The administration at Yale University, where Staughton taught after leaving Spelman because of conflicts with the college president over his and Zinn’s activism, was not amused. Yale dismissed him as a professor. Five other universities, which had offered Staughton teaching positions, abruptly rescinded their offers. He had become a pariah. No university would hire him, although his book “Intellectual Origins of American Radicalism” had become a minor classic. Staughton, like all incorrigible rebels, found a new route to defy authority. He put himself, with his wife’s help, through law school, graduated in 1976 and moved to Youngstown, Ohio, to fight the departing steel companies and defend workers tossed out of jobs.
Staughton faults the labor movement and 1960s civil rights organizers, including Saul Alinsky, for whom he worked in Chicago, for failing to see that moving temporarily into a community, organizing and then departing left the organized vulnerable to reprisal. It eroded the credibility and moral authority of radical activists. The Lynds embrace the idea of “accompaniment,” proposed by the assassinated Salvadoran Archbishop Oscar Romero. Accompaniment calls on professionally trained people, whether lawyers, doctors or teachers, to move into poor areas and remain there. This led the Lynds to move, once Staughton got his law degree, to Youngstown, where they have remained for 34 years.
Power, for the Lynds, must be fought in all its forms. While working for a law firm that represented unions, Staughton was asked to prepare a Supreme Court brief for a union that had failed to file a meritorious grievance for a member.
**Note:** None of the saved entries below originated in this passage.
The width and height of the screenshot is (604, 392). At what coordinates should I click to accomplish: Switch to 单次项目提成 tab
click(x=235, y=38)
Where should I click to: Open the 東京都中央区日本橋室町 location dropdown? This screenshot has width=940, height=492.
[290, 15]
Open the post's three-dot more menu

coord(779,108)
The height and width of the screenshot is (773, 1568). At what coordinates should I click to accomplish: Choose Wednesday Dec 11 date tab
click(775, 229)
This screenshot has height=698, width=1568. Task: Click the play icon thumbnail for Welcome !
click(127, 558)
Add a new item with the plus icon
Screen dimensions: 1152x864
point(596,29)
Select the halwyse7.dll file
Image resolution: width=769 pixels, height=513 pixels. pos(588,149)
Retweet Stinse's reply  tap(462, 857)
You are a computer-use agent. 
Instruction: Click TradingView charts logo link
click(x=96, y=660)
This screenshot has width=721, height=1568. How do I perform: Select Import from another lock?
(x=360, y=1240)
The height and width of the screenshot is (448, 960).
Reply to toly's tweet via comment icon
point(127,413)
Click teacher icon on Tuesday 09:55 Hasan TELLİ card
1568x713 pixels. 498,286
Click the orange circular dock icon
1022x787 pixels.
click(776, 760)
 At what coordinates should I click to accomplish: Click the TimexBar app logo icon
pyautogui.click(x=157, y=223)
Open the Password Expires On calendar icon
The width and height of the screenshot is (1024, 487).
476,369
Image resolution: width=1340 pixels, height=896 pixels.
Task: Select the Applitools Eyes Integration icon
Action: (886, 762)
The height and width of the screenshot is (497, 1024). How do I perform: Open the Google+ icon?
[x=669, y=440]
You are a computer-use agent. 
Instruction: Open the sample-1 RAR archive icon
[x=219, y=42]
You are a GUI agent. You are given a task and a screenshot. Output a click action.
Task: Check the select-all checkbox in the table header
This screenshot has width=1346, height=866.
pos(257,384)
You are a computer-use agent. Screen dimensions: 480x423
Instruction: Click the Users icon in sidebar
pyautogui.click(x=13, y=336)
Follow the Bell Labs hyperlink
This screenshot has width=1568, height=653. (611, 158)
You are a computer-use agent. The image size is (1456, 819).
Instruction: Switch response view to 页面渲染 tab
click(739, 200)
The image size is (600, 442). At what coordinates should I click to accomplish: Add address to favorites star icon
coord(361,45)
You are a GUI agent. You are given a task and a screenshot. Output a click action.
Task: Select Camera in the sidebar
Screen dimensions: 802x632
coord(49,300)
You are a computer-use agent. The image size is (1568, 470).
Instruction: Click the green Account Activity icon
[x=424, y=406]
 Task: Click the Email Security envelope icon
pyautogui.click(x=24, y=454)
“I’d drop dead first,” Staughton snapped at the head of the firm.
He then published a book called “Labor Law for the Rank and Filer,” and the firm’s patience with their new hire ended. He was fired. It was another lesson, for all who seek the moral life, that the world does not reward virtue. Failure, at least as it is defined by the powerful, is the price to pay for moral autonomy and courage. Staughton had become a lawyer to help workers. If union bosses would not further workers’ rights, he would fight the unions too.
“The paradigmatic experience of my father, who as a student at Union Theological Seminary had taken a summer preaching assignment, which apparently was the practice between the first and second years, saw him end up at a Rockefeller oil camp in Elk Basin, Wyo.,” Staughton said. “When my father arrived in Elk Basin in the early 1920s by stagecoach he became aware on the very first evening at the table that the men who were working six days a week for Mr. Rockefeller were not thrilled to have this handsome young man from the East spending the week talking to their wives. So he got a job as a pick-and-shovel laborer, and preached in the schoolhouse Sunday evenings. It is the single thing about him of which I am most proud. I have made a way of life out of what my father experienced for a summer, to find a way to have a continuing relationship with the poor and the oppressed, with a working-class community quite different from the academic livelihood that both my parents ended up in.”